If Yahoo! ( YHOO) rolls out a new look and nobody notices, does it make a difference?

Ever since Google ( GOOG) debuted its finance site to great fanfare last March, Internet investors have been waiting for the other shoe to fall. Google Finance has since been seen as a disappointment -- as TheStreet.com's Jonathan Berr pointed out , it made up less than a percent of Google's total traffic -- but it introduced features such as interactive graphs that Yahoo! would, in time, surely try to surpass.

On Monday, the other shoe finally dropped. But it made a very soft -- barely audible, in fact -- thud. And it didn't come without more than its share of glitches.

The new Yahoo! Finance has evolved in three ways: It now offers interactive stock charts that can be more easily customized, finance-related video feeds from the likes of CNN.com and ABC.com, and a revised interface for its highly trafficked message boards.

The problem is that these changes were greeted with either resounding silence or, in the case of the message boards, anguished mewling among users who didn't appreciate the changing a format they were already happy with.

Let's start with the message boards.

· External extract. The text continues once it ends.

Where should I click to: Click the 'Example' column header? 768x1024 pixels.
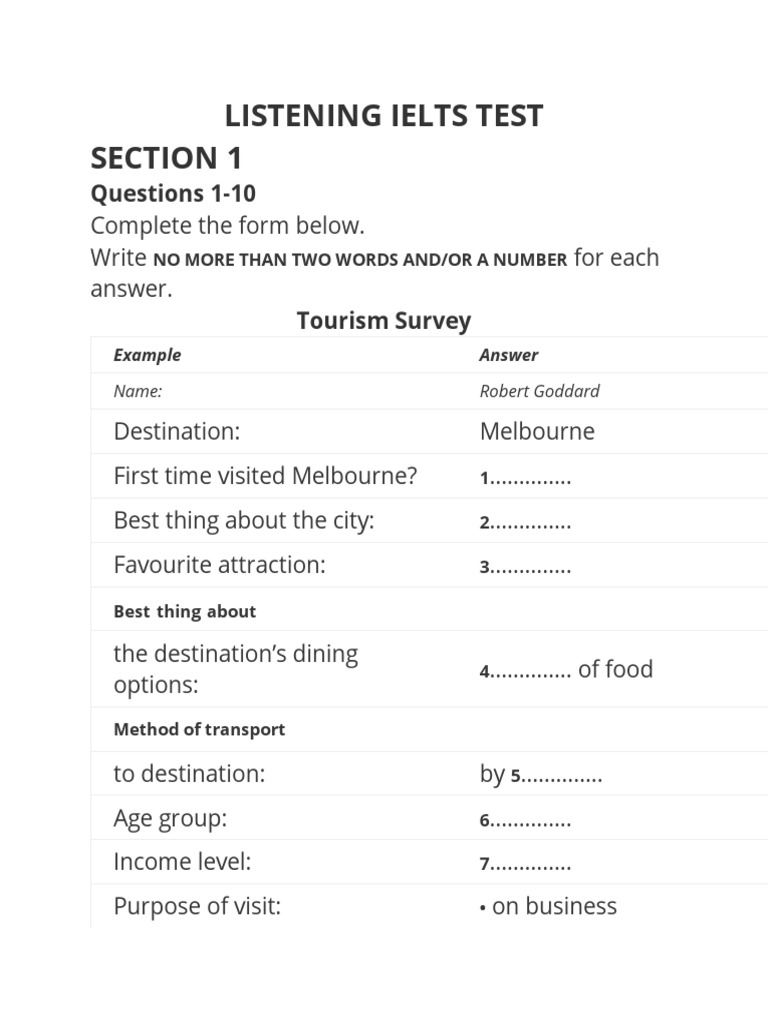point(147,355)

Yahoo!'s stock boards have long been the most active online community of investors, long and short. You either love it or hate it, depending on what you're looking for. If you have a thick skin and favor anonymity, sarcasm, the caps-lock key and long, off-topic discussions designed to antagonize, then this is the place for you. If you want information and want it quickly, you're in the wrong place.

Yahoo!'s new design seems geared toward less time-wasting and more information.

Messages can be rated according to how useful they are, and the less useful comments can be easily filtered out. They are also sorted by thread, not simply chronological posting. You can make users disappear from your online world simply by clicking a link below their names.

This was clearly intended to make the boards more useful, but on Monday it had the opposite effect. Instead of calm and order, the boards -- especially the one for Yahoo!'s own stock ticker -- were a great Kabuki-fest of revolt, outrage and hyperbole.

The censors at TheStreet.com would rather not reprint the complaints here, but let's just say that the most common was that the new Yahoo! message boards are guilty of an act that, in public at least, is most commonly performed on a plastic straw.

Again, this may be entertaining to some, but is it informative?

Given the anonymity of the message boards, it's impossible to tell if the sense of betrayal reflects a majority view or a handful of people posting over and over under different usernames. Although there were threats to boycott Yahoo! and move to Google or RagingBull.com, the only message posted in the last month under Yahoo!'s stock on Google Finance was titled, "Hello Hello? Anyone out there?"

The rest of the rollout of Yahoo!'s new finance site was quieter -- maybe too quiet. This is too bad, since they bring needed improvements to what is already the best and busiest finance site.

Like Google Finance, the new stock charts use Flash technology but go beyond what Google offers by incorporating Yahoo!'s rich troves of financial data: adding stock splits, dividends and stock prices of rival companies with one simple click.

Other graph features include a dragable stock chart that can stretch much further back in time than the five-year limit on Google Finance; the ability to customize the chart according to typed-in dates and technical indicators; and easier printing and emailing of charts. Yahoo! also introduced a beta "badge" that allows blogs and other sites to easily post charts and news from individual stocks using Yahoo! feeds.

All of these moves will help cement Yahoo!'s site as the most comprehensive finance site and keep it several long strides ahead of Google.

According to Hitwise, Google Finance was ranked 37th in visitors at business-information sites, down from 28th after its March launch. Visitors spend a little more than 6 minutes a day on Google Finance, down from nearly 9 minutes in March, Hitwise said. (Yahoo! Finance visitors spent 11 minutes a day.)

So why did Google Finance receive so much coverage while the new Yahoo! Finance has been largely overlooked?

It may be that reporters and bloggers have since grown fatigued from chronicling the game of one-upmanship between the two companies.

Of course, some of the muted reaction might be Yahoo!'s own doing.

The company announced the new charts at 11:30 a.m. EDT Monday, but two hours after the stock market closed, they still hadn't gone live.

The Yahoo! Finance site appeared to be down for most of the hour after the market closed -- a time when many investors are hungry for prices and news -- and the Yahoo! PR official in charge had apparently turned his phone off from incoming calls.

The changes to Yahoo! Finance will almost certainly help the company in the long run, and force Google Finance to think fast if it doesn't want to fall even further behind.

But the ham-fisted way the launch was handled underscored a short-term risk: Two years ago, people used to marvel when Yahoo! rolled out some new innovation. Now, they shrug, or even complain.